Federal Court: Rule of Law 1, Biden 0
Under Joe Biden, America won't just run out of oil -- it'll run out of ink! The new president has been so busy signing executive orders that he's probably at risk of carpal tunnel syndrome. Amazingly, the man who told George Stephanopoulos "you can't use executive orders unless you're a dictator," doesn't seem to have any use for the democratic process so far.
From transgenderism in the military and schools to the forced-masking of citizens, Americans are having trouble keeping up with the new president. In a flurry of executive power grabs that's putting Barack Obama to shame, Biden is on pace to sign more orders in two weeks than Donald Trump did in 100 days. It's a stunning reversal from the last four years, when liberals and their media echo chambers bashed the GOP administration for "ruling by fiat" only to embrace five times as many mandates from Biden.
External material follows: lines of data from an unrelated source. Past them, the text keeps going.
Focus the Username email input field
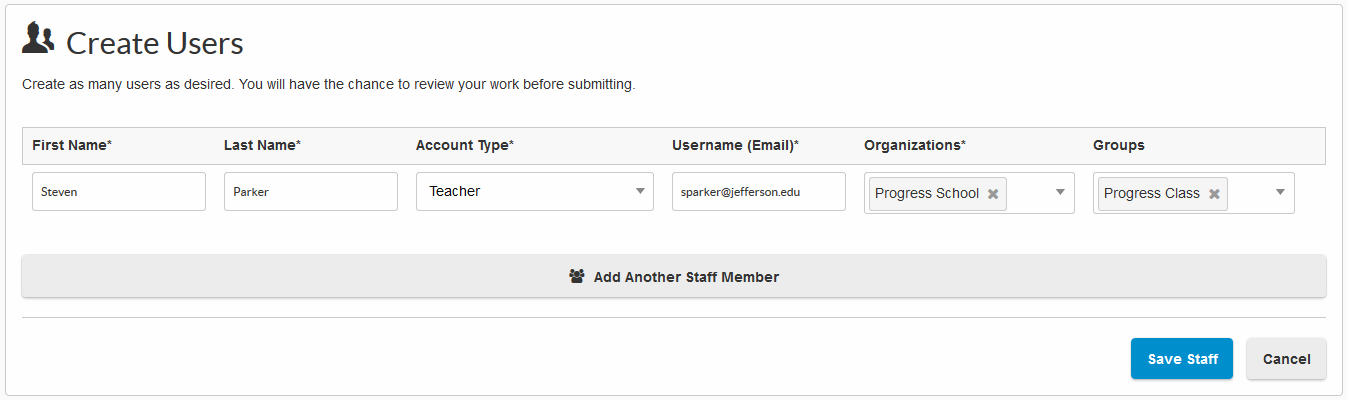point(758,192)
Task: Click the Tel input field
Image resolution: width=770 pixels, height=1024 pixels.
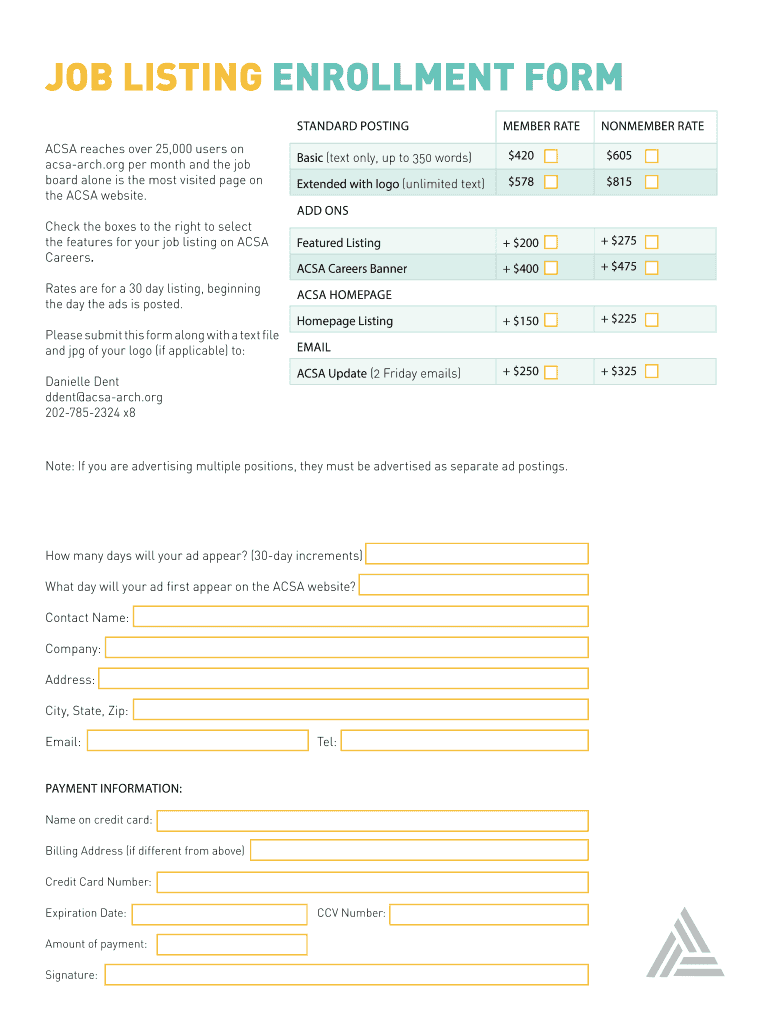Action: coord(464,741)
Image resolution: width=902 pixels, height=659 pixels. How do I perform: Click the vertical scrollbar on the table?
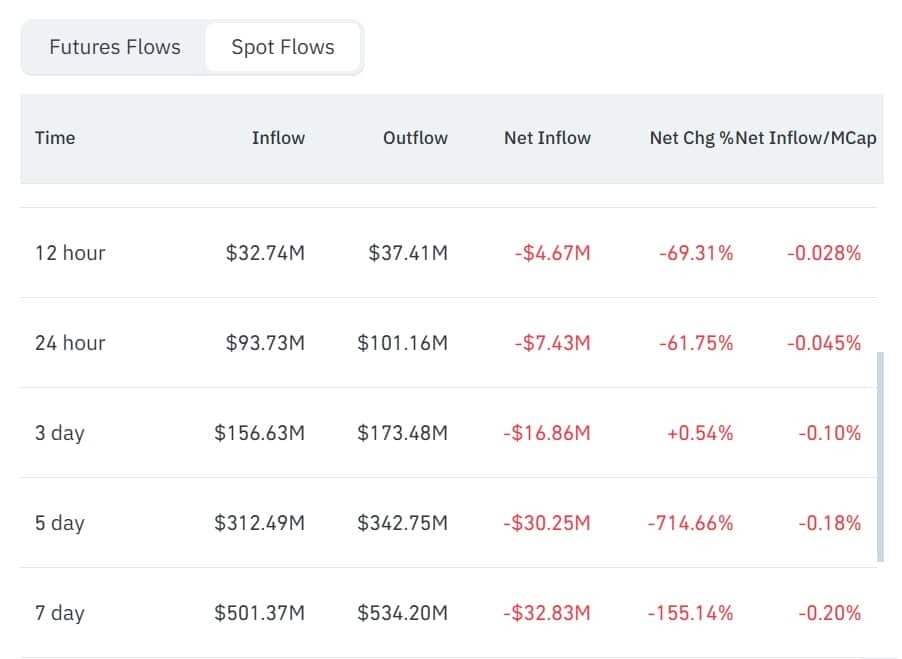click(x=880, y=457)
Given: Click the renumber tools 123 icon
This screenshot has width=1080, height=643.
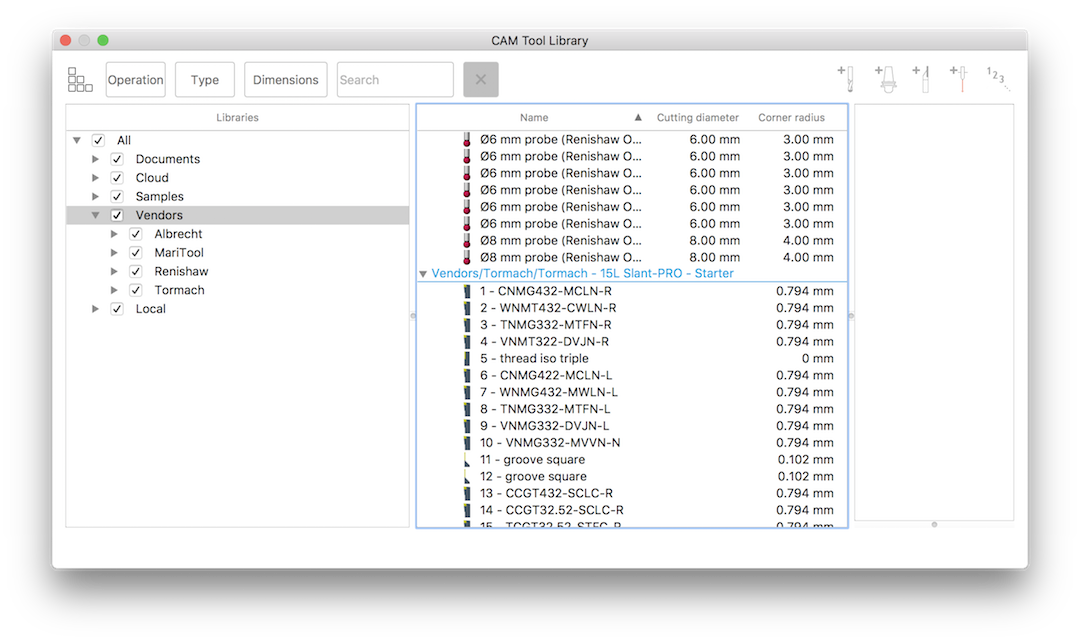Looking at the screenshot, I should click(997, 78).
"We have three branches of government for a reason," Freshman Rep. Lisa McClain (R-Mich.) fired back on "Washington Watch." "President Biden needs to work with Congress if he truly means what he says about uniting the country and working together. Stop with the executive orders, and let's use the process and the systems of government that we've had in place for over 200 years. It's just not the way to govern -- and it's definitely not the way to lead."
The deluge of EOs is even more revealing when you consider the current Congress. Biden's race to issue policies without the House or Senate shows his unwillingness to work within the system -- which, oh-by-the-way, Democrats control! Maybe he's concerned about his party's razor-thin majorities in Congress. Yes, the Democrats control the gavels in both chambers, but their shrinking ranks won't be so eager to embrace the extremism that lost them so much ground in November. If he's worried that the legislature won't rubber stamp his priorities -- unpopular moves like raising energy prices, killing jobs, radicalizing the military, and transgendering our bathrooms won't pass, he's probably right.
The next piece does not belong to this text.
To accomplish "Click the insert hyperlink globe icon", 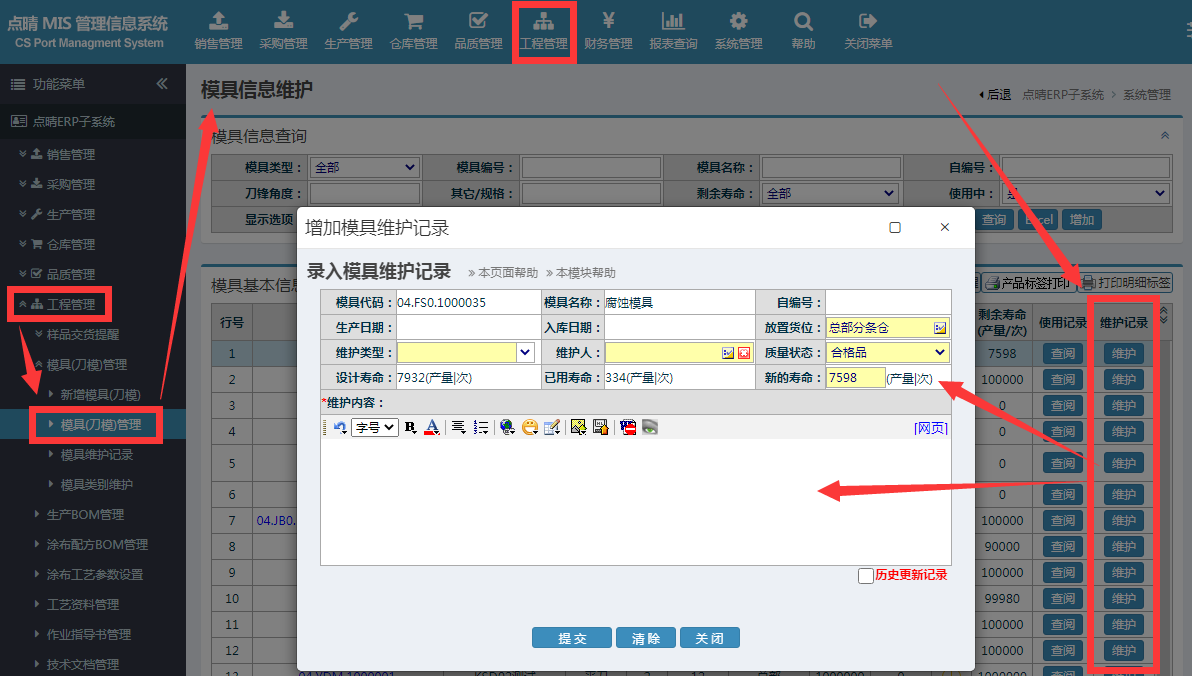I will coord(507,427).
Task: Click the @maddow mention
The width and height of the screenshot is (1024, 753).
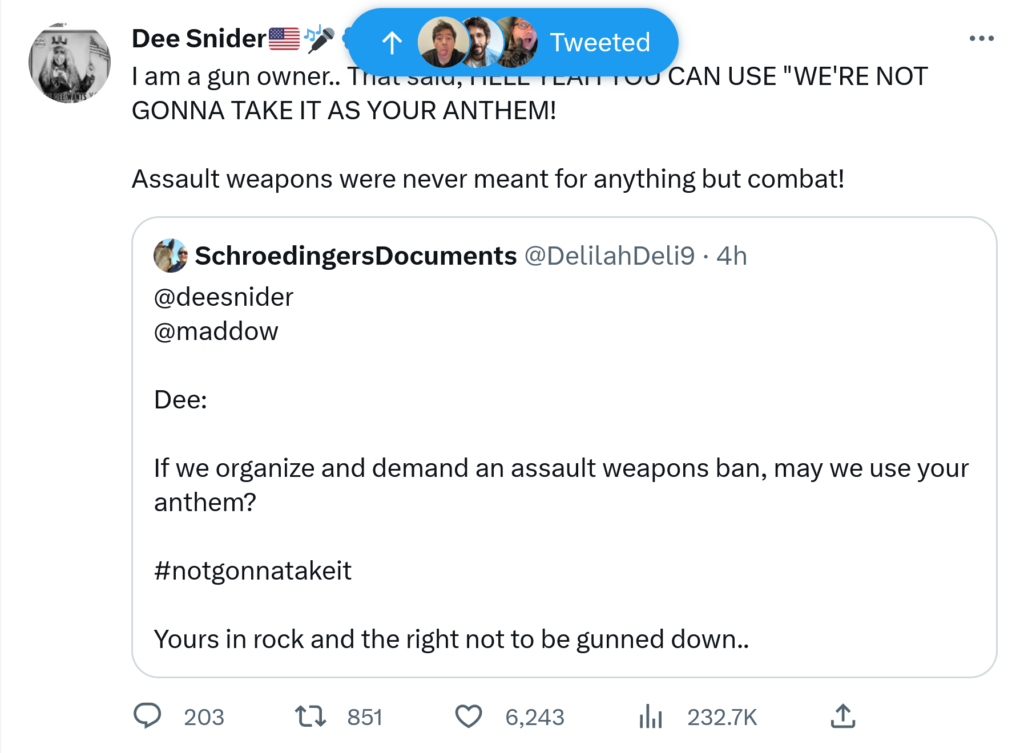Action: click(x=216, y=332)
But only a weak leader with no intentions of consensus-building would kick off his term this way. And the media, apparently, has no intentions of holding the new administration to the lofty rhetoric they spoke -- and abandoned -- on the steps of the U.S. Capitol. But then, as Rep. McClain pointed out, the press isn't in the news reporting business -- not anymore. "[They're] in the entertainment business... Whatever happened to just reporting the facts?" The same thing that happened to the Washington Post's fact-checking project: it all disappeared when the narrative was inconvenient.
Fortunately for Americans who believe in the democratic process (which is still the majority, Democrats will be disappointed to know), the courts are already taking the administration to task. Living up to their promise of holding the Biden White House accountable, the wheels of the states' conservative defense are already churning. Texas Attorney General Ken Paxton (R), part of a determined coalition of state attorneys general, sued the administration on its immigration order almost as soon as the ink was dry.
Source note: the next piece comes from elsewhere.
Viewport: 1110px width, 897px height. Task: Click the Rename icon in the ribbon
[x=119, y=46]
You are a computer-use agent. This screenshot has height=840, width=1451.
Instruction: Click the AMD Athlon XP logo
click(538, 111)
The "Save and Defend" project had its first victory on Tuesday after Texas argued that Biden's halt to deportations was illegal. In a sign that there are serious problems with the order, U.S. District Judge Drew Tipton, a Trump appointee, blocked the policy from taking effect nationwide for 14 days. For the president to unilaterally stop illegal immigrants from being sent home, Texas insisted, broke the enforcement mechanism they had in place and put a burden of increased education and health care costs on the state.
Tipton wrote in his injunction that Texas had "'a substantial likelihood of success' on at least two of its claims, including that the deportation freeze violated a federal immigration law stating that authorities 'shall remove' immigrants with final deportation orders within 90 days." Paxton applauded the judge, saying, "The court's decision to stop the Biden administration from casting aside congressionally-enacted immigration laws is a much-needed remedy for DHS's unlawful action. A near-complete suspension of deportations would only serve to endanger Texans and undermine federal law. Blatantly illegal security threats cannot be allowed to stand, and the rule of law must be upheld. I commend the Court for prioritizing the law and safety of our citizens..."
It was the first victory in what conservatives hope is a long and successful fight against Biden's extremism. Democrats didn't mind suing Donald Trump over everything he signed, just to slow him down. It's time for conservatives to do the same. Because unlike the Left, we have the law on our side.